If the radius falls below 1.76 times the Schwarzschild radius for its mass$^1$, then then all of the surface is visible, when viewed from any direction (e.g. Pechenik et al. 1983; Kraus 1998). Light rays emitted tangentially to the surface from a point on the neutron star that is opposite a (distant) observer would be bent through 90 degrees whilst travelling to the observer. According to that observer, the antipodal point would actually form the circular boundary of the observable disk and hence they could "see" 100% of the surface.

For neutron stars with radii even less than this (as a fraction of the Schwarzschild radius), then there are multiple paths for light to reach the observer for some parts of the surface and they could be seen more than once on the visible disk.

e.g. a neutron star just below the critical $R/R_s$ value where the entire surface can be seen. (From http://www.spacetimetravel.org/ssm/ssm.html )

A neutron star

$^1$ @SeleneRoutley asks whether such objects are theoretically possible or stable? A full answer to this is contained within my response to this Physics SE question, but to summarise:

GR does impose a limit on the mass/radius ratio of neutron stars, but the exact limit depends on the equation of state governing the structure.
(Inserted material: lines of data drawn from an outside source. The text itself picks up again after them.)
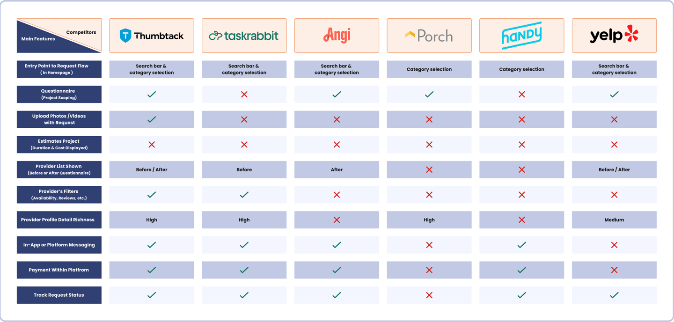Select the Angi logo card

337,36
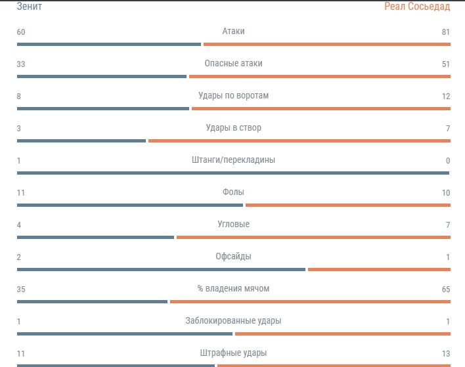
Task: Click the blue bar under Удары по воротам
Action: click(103, 109)
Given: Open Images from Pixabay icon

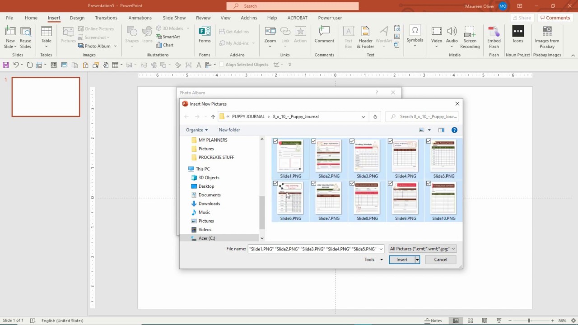Looking at the screenshot, I should [547, 37].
The diagram below shows the theoretical mass-radius plane, adapted from Demorest et al. (2010). The shaded part top-left and marked "Causality" is outlawed by GR and any equation of state where the sound speed is less than the speed of light (as it must be).

I have added a thick red line which marks where the radius equals 1.76 times the Schwarzschild radius. Any neutron star above this line would have a completely visible surface from any viewing direction.

Now there are possible equations of state (marked as labelled loci in this diagram) that allow high-mass neutron stars to exist above the red line. However it is currently not possible to measure the mass and radius of any neutron star with enough accuracy to place them unequivocally above this line, but the measurements for some are consistent with this.

The phenomena discussed above are "routinely" taken account of when inferring spatial structures associated with the pulse profiles of rotating neutron stars at X-ray wavelengths (Sotani & Miyamoto 2018).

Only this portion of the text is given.